◆ **Task statement**
Reproduce the records from their beginning through the line containing "Action: (x=91, y=260)", switching "computer-use agent" to "screen-control agent" and changing nothing else. Leave the pictures out of the answer.

◆ **Dataset**

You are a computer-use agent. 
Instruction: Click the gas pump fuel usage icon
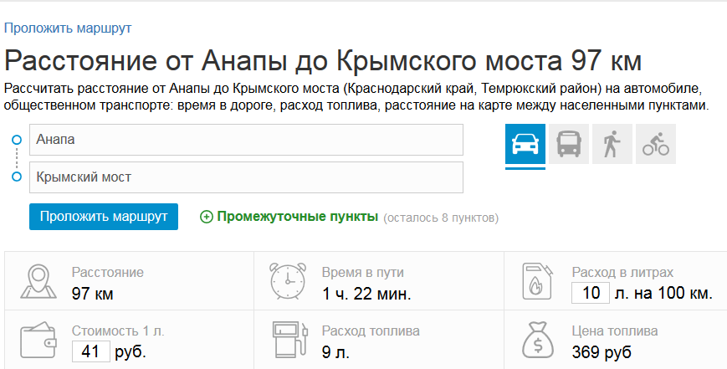[289, 340]
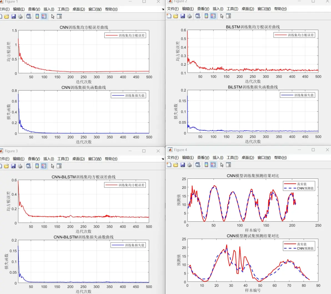
Task: Print figure icon in Figure 4 toolbar
Action: tap(189, 165)
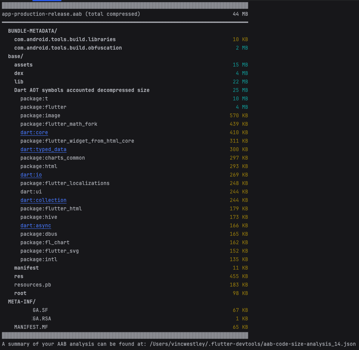359x350 pixels.
Task: Click the Dart AOT symbols size line
Action: point(82,90)
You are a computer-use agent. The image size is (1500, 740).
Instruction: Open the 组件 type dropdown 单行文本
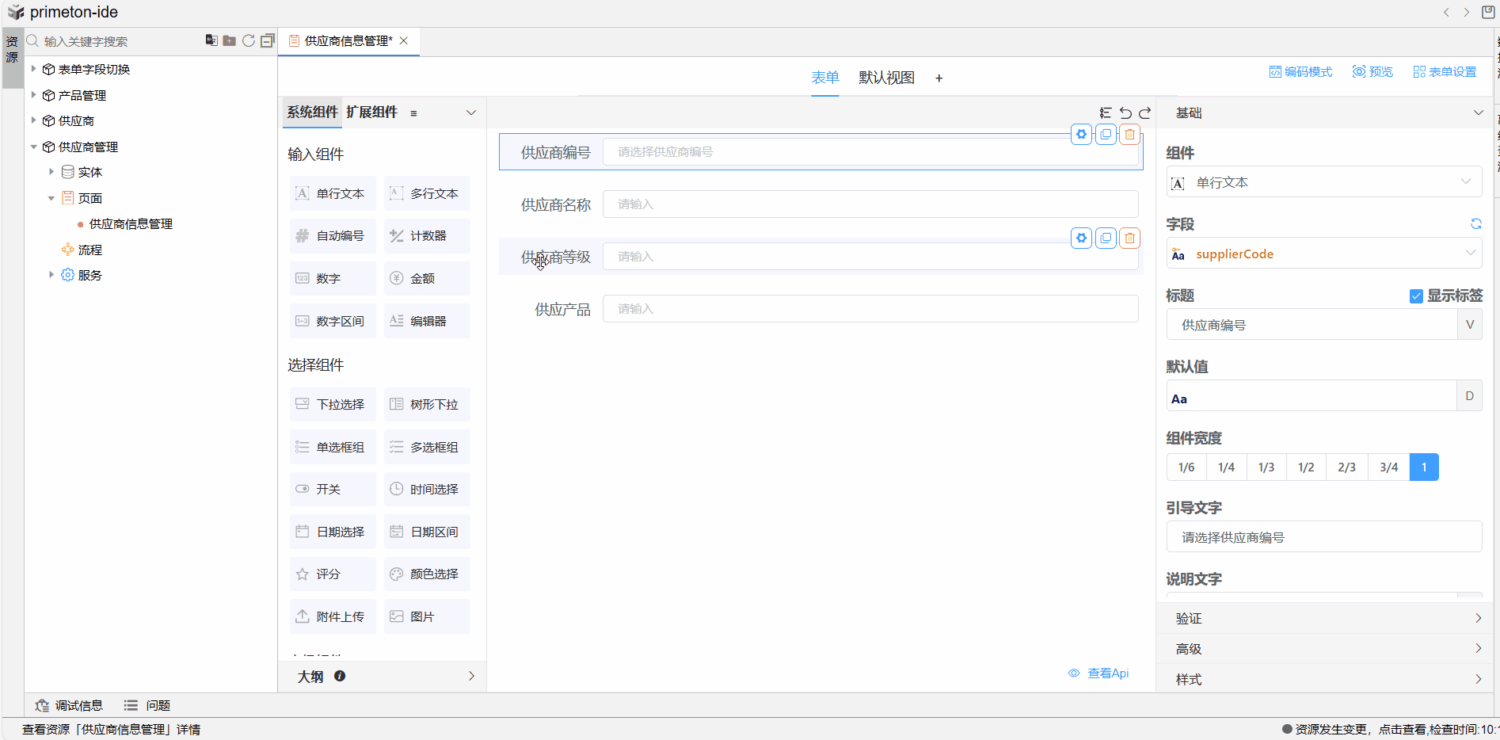[1323, 182]
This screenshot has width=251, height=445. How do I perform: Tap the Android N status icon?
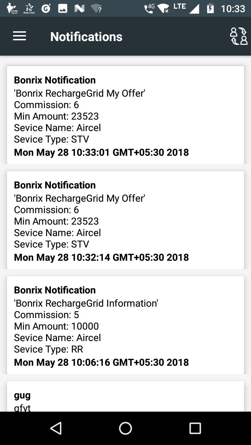coord(79,8)
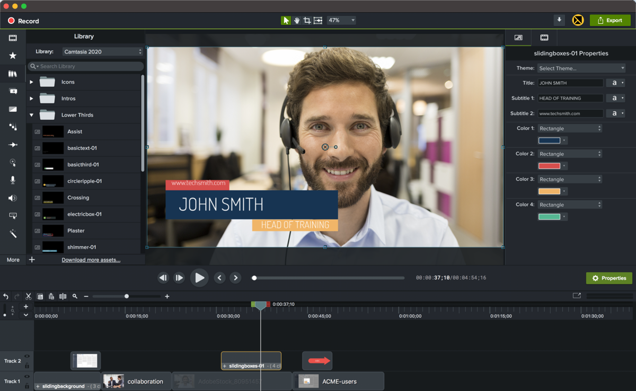Screen dimensions: 636x391
Task: Click the Download more assets link
Action: (x=91, y=260)
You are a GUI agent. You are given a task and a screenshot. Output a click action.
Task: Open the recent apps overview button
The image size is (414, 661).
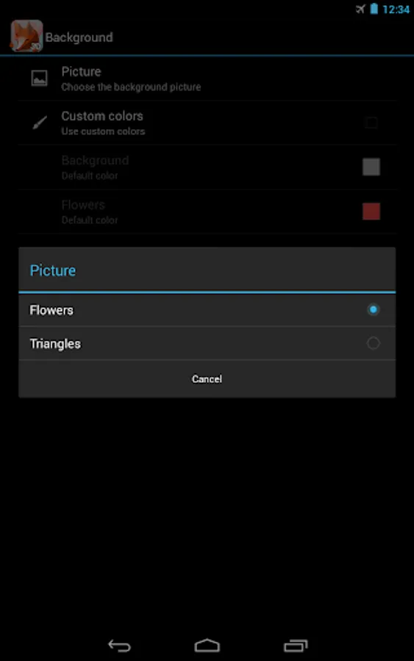click(296, 646)
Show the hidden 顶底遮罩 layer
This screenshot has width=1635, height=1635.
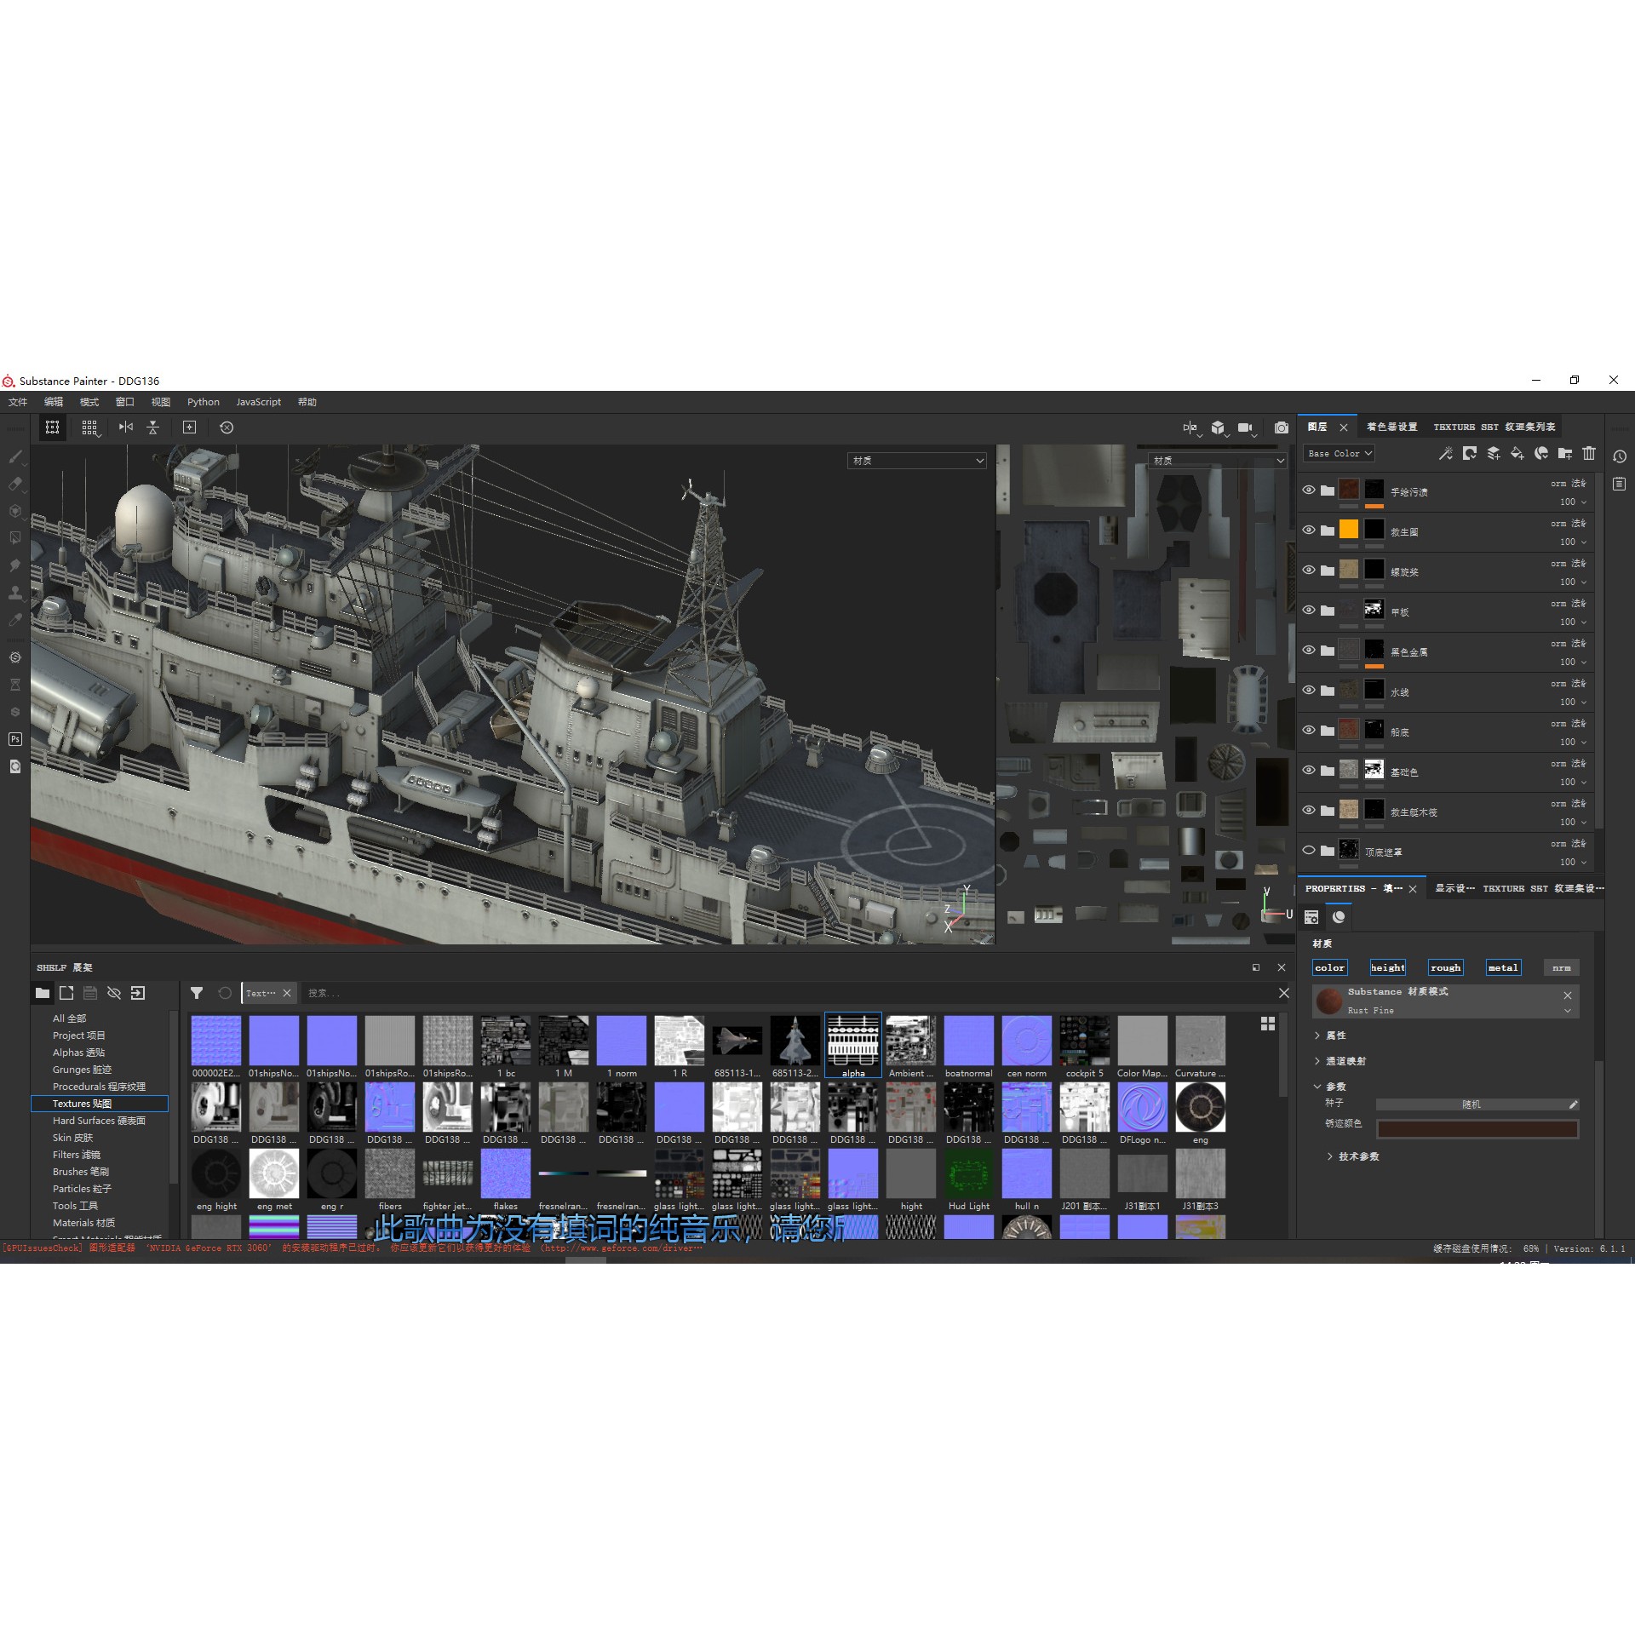click(x=1309, y=850)
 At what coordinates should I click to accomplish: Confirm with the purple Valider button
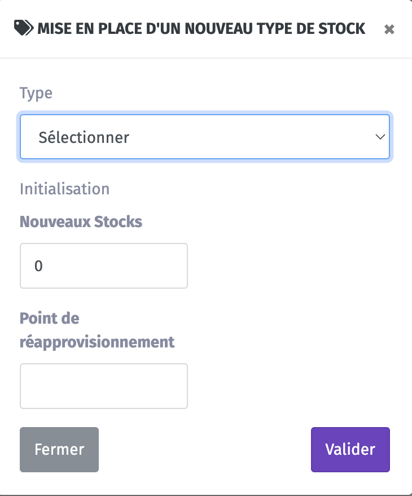[x=350, y=450]
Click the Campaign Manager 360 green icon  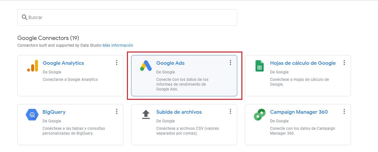(260, 115)
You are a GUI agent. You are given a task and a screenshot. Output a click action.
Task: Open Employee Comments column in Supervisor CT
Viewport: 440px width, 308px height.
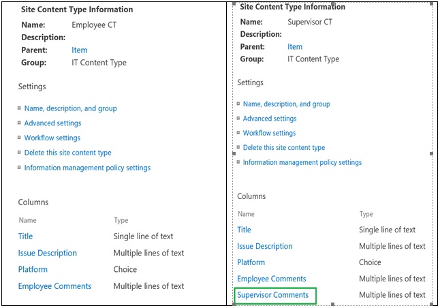click(x=272, y=279)
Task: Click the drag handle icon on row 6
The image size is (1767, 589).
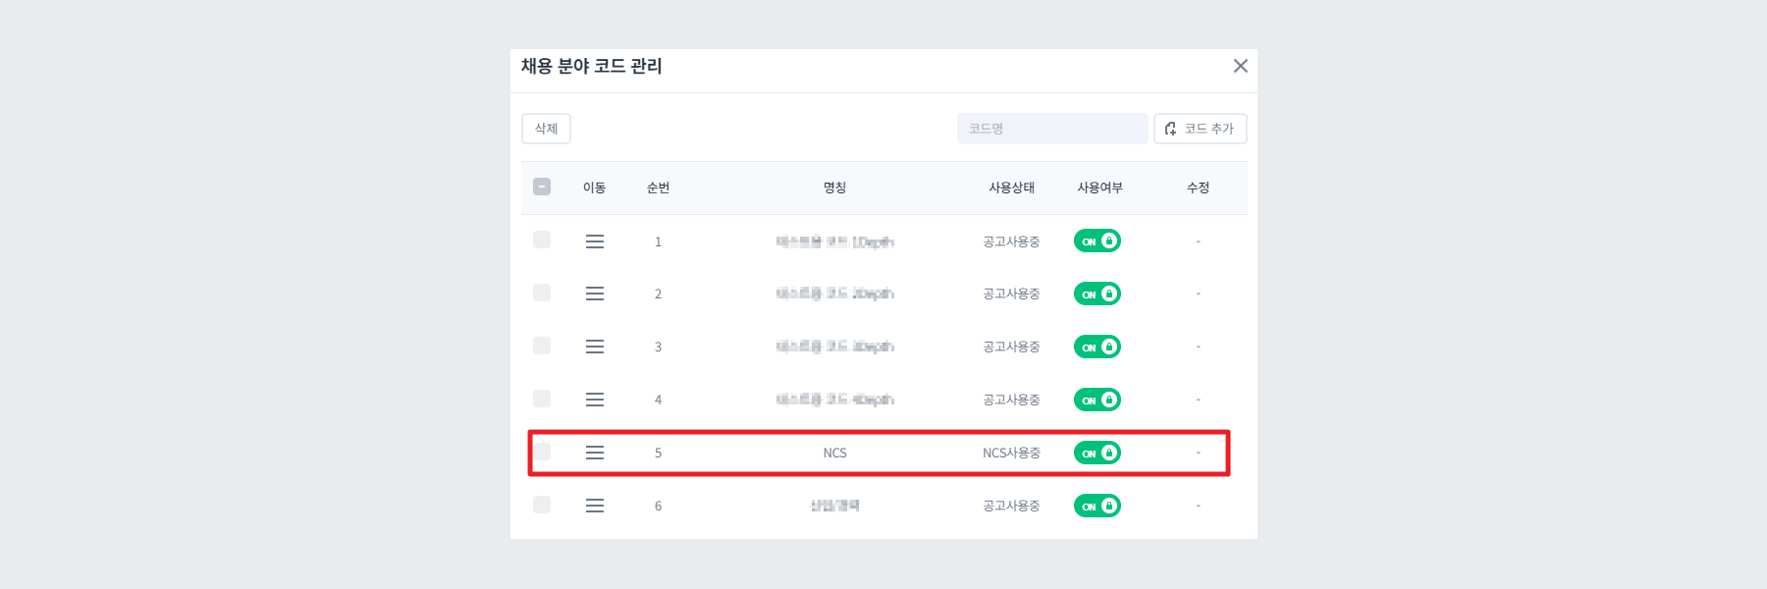Action: [x=595, y=505]
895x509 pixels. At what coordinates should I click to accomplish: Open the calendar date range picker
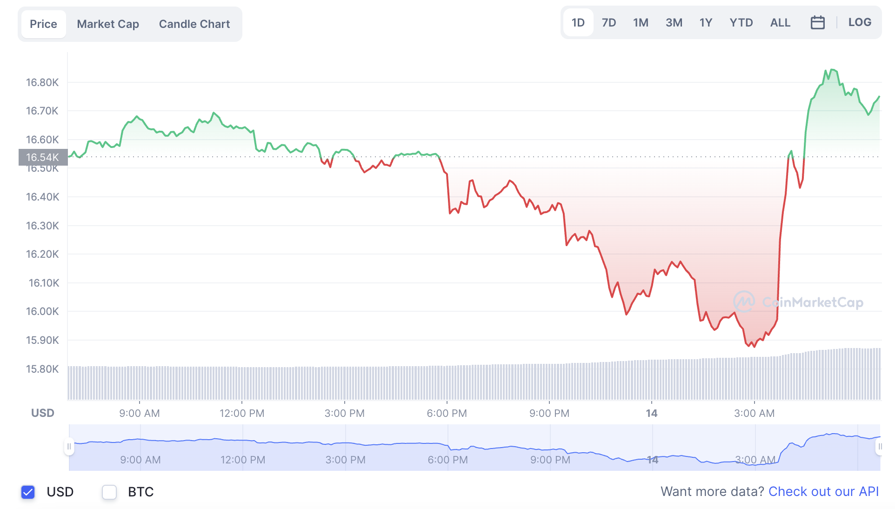click(x=817, y=22)
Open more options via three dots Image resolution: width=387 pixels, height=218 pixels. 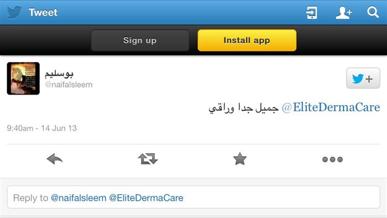click(x=332, y=159)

◆ **Expected output**
You are a screen-control agent. 
Instruction: Click the gas pump fuel usage icon
[289, 340]
Task: Print figure icon in Figure 4 toolbar
Action: tap(189, 165)
359x350 pixels.
Task: Click the Dart AOT symbols size line
Action: point(82,90)
You are a screen-control agent. The image size is (1500, 740).
Instruction: Open the 组件 type dropdown 单行文本
[1323, 182]
This screenshot has width=251, height=445. How do I perform: Tap the Android N status icon?
coord(79,8)
Screen dimensions: 636x391
Task: Click the Download more assets link
Action: (x=91, y=260)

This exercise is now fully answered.